The Department of Energy’s Lawrence Berkeley National Laboratory (LBNL) has released a top ten list of observations on co-located wind or solar plus energy storage (hybrid), with each of the unique ideas referencing a research paper developed by the group.
LBNL is covering this topic primarily due to the recent increases in deployment, and interest in these hybrid facilities. Assuming that future project queues can be used to predict the number of actual hybrid power projects that will get built, then let it be known that hybrid systems already make up 42% of the United State’s future potential 675 GW of solar generation capacity. California’s solar queue, for all intents and purposes, is a solar-plus-storage queue, with its 95% coupling rate.
As of the end of 2021, 5.9 GW of solar was coupled with energy storage, along with 750 MW of wind-plus-solar-plus-storage. LBNL noted the exponential growth of this type of capacity, which is up 133% since the end of 2020.
The fundamental reason that solar-plus-storage works is that the price of batteries has come down to a point where it now makes financial sense. Battery pricing has declined by roughly 25%, from $40 to $95/MWh-PV in 2017, to $30 to $75/MWh PV in 2021.
Second, and more importantly, LBNL modeled the revenues versus the costs of adding batteries to solar. They found that the value gained by adding energy storage to solar and wind exceeds the costs.
__________________________________________________
Given exercise a
In the document and screenshot pointing rows, swap each "width" for "breadth" and write the rows out again with nothing else altered. Leave out the pictures.
The passage above and the rows that come next are unrelated material.

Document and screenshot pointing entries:
__________________________________________________
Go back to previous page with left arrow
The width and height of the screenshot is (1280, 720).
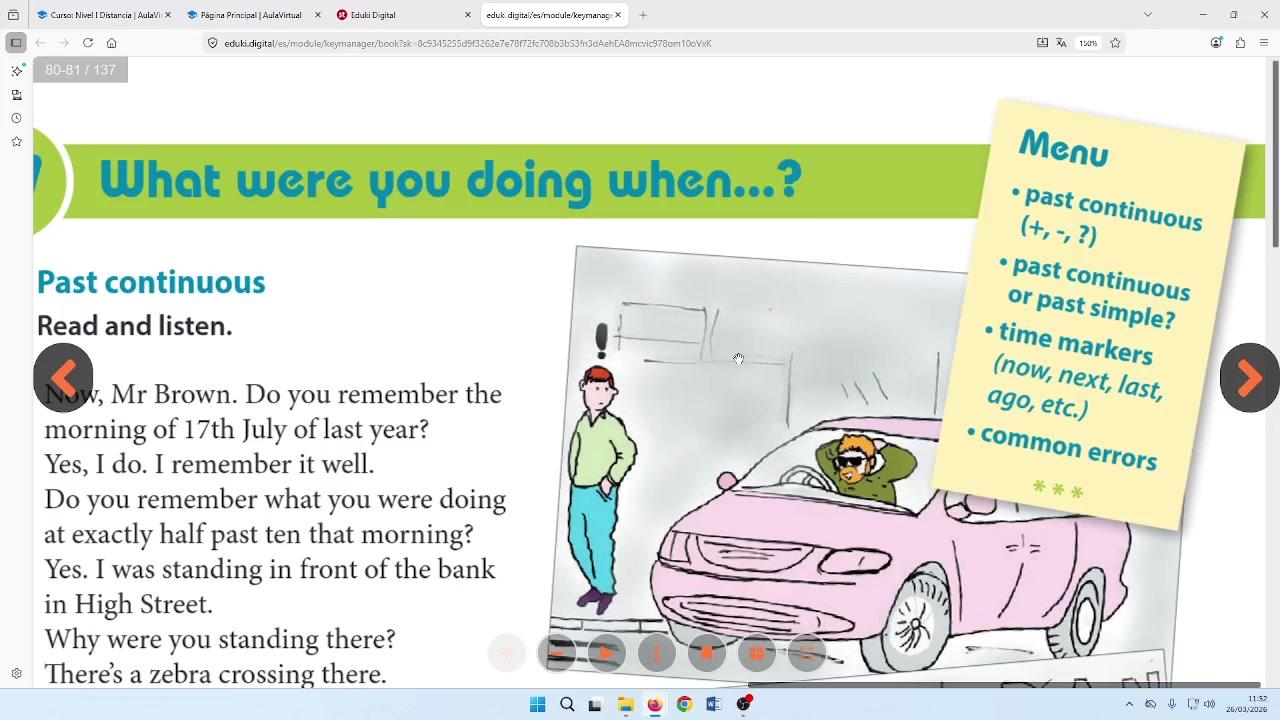[x=63, y=378]
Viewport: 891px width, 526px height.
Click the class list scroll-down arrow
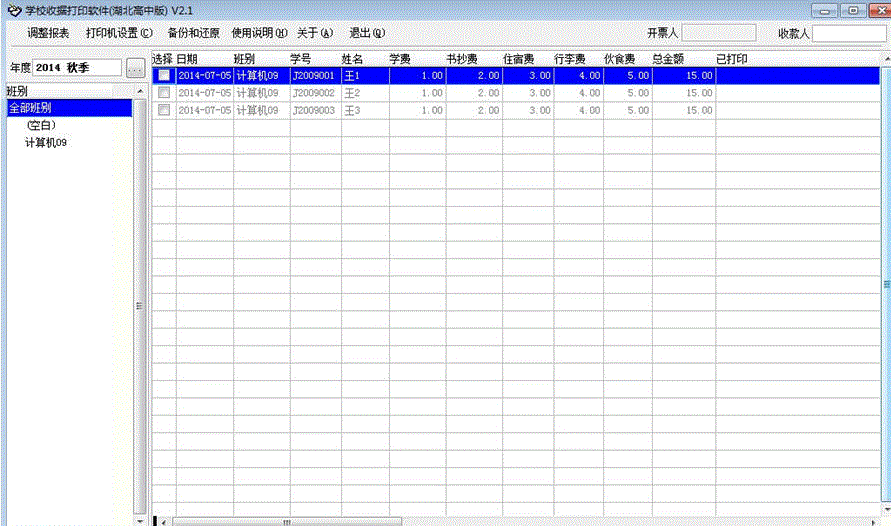pos(140,520)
__________________________________________________
Given exercise b
According to the passage on hybrid wind and solar projects, what is the coupling rate of California's solar queue?

Complete output a
Go back to previous page with left arrow
The breadth and height of the screenshot is (1280, 720).
[x=63, y=378]
Viewport: 891px breadth, 526px height.
Click the class list scroll-down arrow
pos(140,520)

Complete output b
95%